Bloque de texto.
Ayudar a la Iglesia en sus necesidades. Un artículo de mons. Cuevas

Leo en “Atlántico Diario” un interesante artículo de monseñor Cuevas sobre el Día de la Iglesia Diocesana titulado “Ayudar a la Iglesia en sus necesidades”.

Dice, mons. Cuevas, que los cinco mandamientos de la Iglesia “se proponen como los marcadores personales del mínimo vital cristiano”. Tiene razón, objetivamente. Pero tal como están las cosas, uno tiende a pensar que esos “marcadores” son, en el presente, casi indicios de santidad. Es muy probable que los que ya tenemos una edad avanzada estemos mal acostumbrados. Lo que ayer era un mínimo, hoy es casi un mérito digno de mención.

Realmente, la fe ha sido casi siempre una excepción. Lo habitual, de un modo o de otro, ha sido – quizá - no creer, o creer aparentemente, o creer como si no se creyese. No debemos olvidar que la fe era, es y será una virtud “sobrenatural”, algo que viene de Dios y que no brota espontáneamente de uno mismo, aunque esa virtud sea plenamente conforme a nuestra condición de seres racionales y libres.

Listado de datos.
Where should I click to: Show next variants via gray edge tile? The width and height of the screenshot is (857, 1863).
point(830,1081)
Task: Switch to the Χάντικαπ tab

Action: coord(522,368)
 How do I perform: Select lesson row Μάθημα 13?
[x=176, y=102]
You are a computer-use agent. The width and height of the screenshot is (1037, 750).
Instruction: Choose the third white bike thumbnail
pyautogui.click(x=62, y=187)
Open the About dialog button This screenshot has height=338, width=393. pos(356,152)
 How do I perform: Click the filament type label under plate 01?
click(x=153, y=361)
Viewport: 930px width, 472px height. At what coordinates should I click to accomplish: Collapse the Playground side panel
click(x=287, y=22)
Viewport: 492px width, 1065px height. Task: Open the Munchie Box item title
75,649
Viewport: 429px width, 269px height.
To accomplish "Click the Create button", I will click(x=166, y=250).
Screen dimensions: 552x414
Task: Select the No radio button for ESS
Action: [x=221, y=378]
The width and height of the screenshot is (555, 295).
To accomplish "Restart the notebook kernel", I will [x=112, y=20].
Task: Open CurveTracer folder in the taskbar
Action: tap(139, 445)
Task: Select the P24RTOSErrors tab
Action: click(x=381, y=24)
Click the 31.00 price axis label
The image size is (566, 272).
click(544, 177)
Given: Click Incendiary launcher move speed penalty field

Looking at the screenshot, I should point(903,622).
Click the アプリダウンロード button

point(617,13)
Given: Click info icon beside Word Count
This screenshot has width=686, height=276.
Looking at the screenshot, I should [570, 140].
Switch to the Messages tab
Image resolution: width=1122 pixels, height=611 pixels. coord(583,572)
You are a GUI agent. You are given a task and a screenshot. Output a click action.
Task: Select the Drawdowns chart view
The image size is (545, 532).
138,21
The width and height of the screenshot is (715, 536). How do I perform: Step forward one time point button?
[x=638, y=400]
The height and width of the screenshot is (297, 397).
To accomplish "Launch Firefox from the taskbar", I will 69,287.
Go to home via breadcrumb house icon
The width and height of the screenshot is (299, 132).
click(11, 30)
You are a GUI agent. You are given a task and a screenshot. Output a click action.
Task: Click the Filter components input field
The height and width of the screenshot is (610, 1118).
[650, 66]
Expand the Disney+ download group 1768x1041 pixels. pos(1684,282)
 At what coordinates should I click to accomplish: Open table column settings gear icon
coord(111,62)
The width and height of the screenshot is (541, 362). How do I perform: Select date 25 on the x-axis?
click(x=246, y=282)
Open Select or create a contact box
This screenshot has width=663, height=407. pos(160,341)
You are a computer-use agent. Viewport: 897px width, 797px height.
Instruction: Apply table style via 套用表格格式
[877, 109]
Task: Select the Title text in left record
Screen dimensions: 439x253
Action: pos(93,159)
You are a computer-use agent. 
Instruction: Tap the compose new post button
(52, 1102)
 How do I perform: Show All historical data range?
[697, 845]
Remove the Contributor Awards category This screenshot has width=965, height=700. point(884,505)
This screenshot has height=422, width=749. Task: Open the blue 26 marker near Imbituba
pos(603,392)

Problema planteado 1. Indica si cada afirmación concuerda con el texto sobre el Día de la Iglesia Diocesana. Responde sí o no y cita entre comillas las palabras del texto que lo deciden. (a) El artículo de monseñor Cuevas se publicó en «Atlántico Diario». (b) Según el texto, la Iglesia tiene siete mandamientos. (c) El texto sostiene que la fe brota espontáneamente de uno mismo.
Problema planteado 2. Actualiza todo lo que va de "Ayudar a la Iglesia en sus necesidades." hasta "digno de mención." en el texto sobre el Día de la Iglesia Diocesana, poniendo "indicadores" en lugar de "marcadores".
Problema planteado 3. Escribe la continuación del texto sobre el Día de la Iglesia Diocesana a partir del punto en que se detiene.
Las líneas no tienen ningún papel en esto.

Resultado esperado 1.
(a) Sí: «Leo en “Atlántico Diario” un interesante artículo de monseñor Cuevas».
(b) No: «los cinco mandamientos de la Iglesia».
(c) No: «algo que viene de Dios y que no brota espontáneamente de uno mismo».

Resultado esperado 2.
Ayudar a la Iglesia en sus necesidades. Un artículo de mons. Cuevas

Leo en “Atlántico Diario” un interesante artículo de monseñor Cuevas sobre el Día de la Iglesia Diocesana titulado “Ayudar a la Iglesia en sus necesidades”.

Dice, mons. Cuevas, que los cinco mandamientos de la Iglesia “se proponen como los indicadores personales del mínimo vital cristiano”. Tiene razón, objetivamente. Pero tal como están las cosas, uno tiende a pensar que esos “indicadores” son, en el presente, casi indicios de santidad. Es muy probable que los que ya tenemos una edad avanzada estemos mal acostumbrados. Lo que ayer era un mínimo, hoy es casi un mérito digno de mención.

Resultado esperado 3.
Añade mons. Cuevas: “esa familia de la que forman parte todos los bautizados, aunque sus fines sean espirituales, tiene como toda asociación humana, necesidad de medios materiales”. Es evidente que es así. Los católicos deberíamos repasar muy a menudo los concilios cristológicos de la Iglesia antigua, en los que poco a poco se fue explicitando la fe testimoniada en la Escritura.

Cristo es “consustancial” con el Padre; es decir, es Dios y no una criatura. Así lo explicitó el concilio I de Nicea. En el de Éfeso se insistió en la unidad de la Persona de Cristo: El Verbo, el Hijo de Dios, se hizo hombre y por ello a su Madre se le puede llamar, con toda razón, “Madre de Dios".

El concilio de Calcedonia define la unión, en la Persona, y la distinción, en las naturalezas, entre la humanidad y la divinidad de Jesús. La fórmula que emplea esta definición es muy precisa: “Creemos en un solo y mismo Cristo Señor Hijo unigénito, en dos naturalezas sin confusión, sin cambio, sin división, sin separación”.

En cierto modo, esta fórmula se puede aplicar a la Iglesia, una “realidad compleja”, dice el Concilio Vaticano II: “a la vez humana y divina, visible y dotada de elementos invisibles, entregada a la acción y dada a la contemplación, presente en el mundo y, sin embargo, peregrina”.

Es lo propio de la “sacramentalidad”: lo humano no se confunde con lo divino, pero está unido a lo divino y remite a ello. Lo visible no es lo invisible, pero esto segundo se hace presente a través de lo primero.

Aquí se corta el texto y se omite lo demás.